• [ACTIVITY]:
Please update the passage on China's e-commerce market, starting at "These statistics are" and ending at "period in 2013.", so that "bargain prices" is replaced with "low prices".

• [TEXT BLOCK]:

China’s e-commerce market is experiencing high growth. The World Economic Forum (WEF) revealed that “42% of global e-commerce is happening in China.” In contrast, the U.S accounts for only 24% of the global e-commerce market. A decade ago, the East Asian country’s share of the market was less than 1%, per the WEF revelation.
These statistics are evidence that China’s booming e-commerce market has come of age. An over-arching explanation for this explosive growth is the number of e-commerce retailers that offer a massive selection of items at bargain prices. By throwing free worldwide shipping into the mix, the sites have also begun to attract bargain hunters and savvy shoppers from all over the world.
Everyone Wants a Deal
The lure of cheaper goods on websites like Wish.com has seen American shoppers embrace Chinese products in droves. Theatlantic.com mentioned that around 175 million packages with overseas origins had been delivered to American shoppers by the U.S Postal Service between January and March 2018 alone. This number represents an increase of over 80 percent from the 97 million delivered in the same period in 2013.

• [GIVEN RECORDS]:
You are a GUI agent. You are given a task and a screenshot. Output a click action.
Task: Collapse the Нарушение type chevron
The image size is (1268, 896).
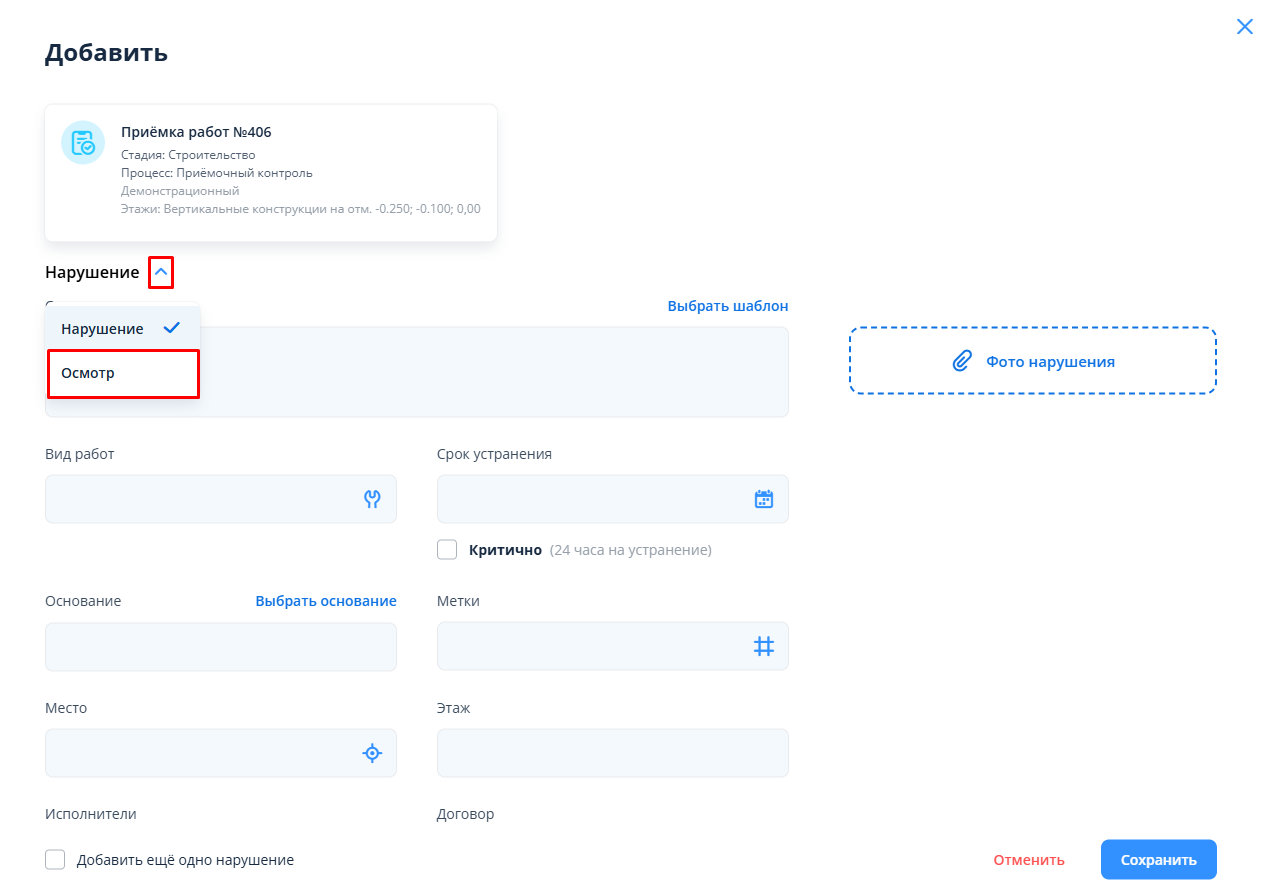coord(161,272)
* * *
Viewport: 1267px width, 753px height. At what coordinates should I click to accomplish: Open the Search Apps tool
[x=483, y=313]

• [YOUR SOLUTION]:
These statistics are evidence that China’s booming e-commerce market has come of age. An over-arching explanation for this explosive growth is the number of e-commerce retailers that offer a massive selection of items at low prices. By throwing free worldwide shipping into the mix, the sites have also begun to attract bargain hunters and savvy shoppers from all over the world.
Everyone Wants a Deal
The lure of cheaper goods on websites like Wish.com has seen American shoppers embrace Chinese products in droves. Theatlantic.com mentioned that around 175 million packages with overseas origins had been delivered to American shoppers by the U.S Postal Service between January and March 2018 alone. This number represents an increase of over 80 percent from the 97 million delivered in the same period in 2013.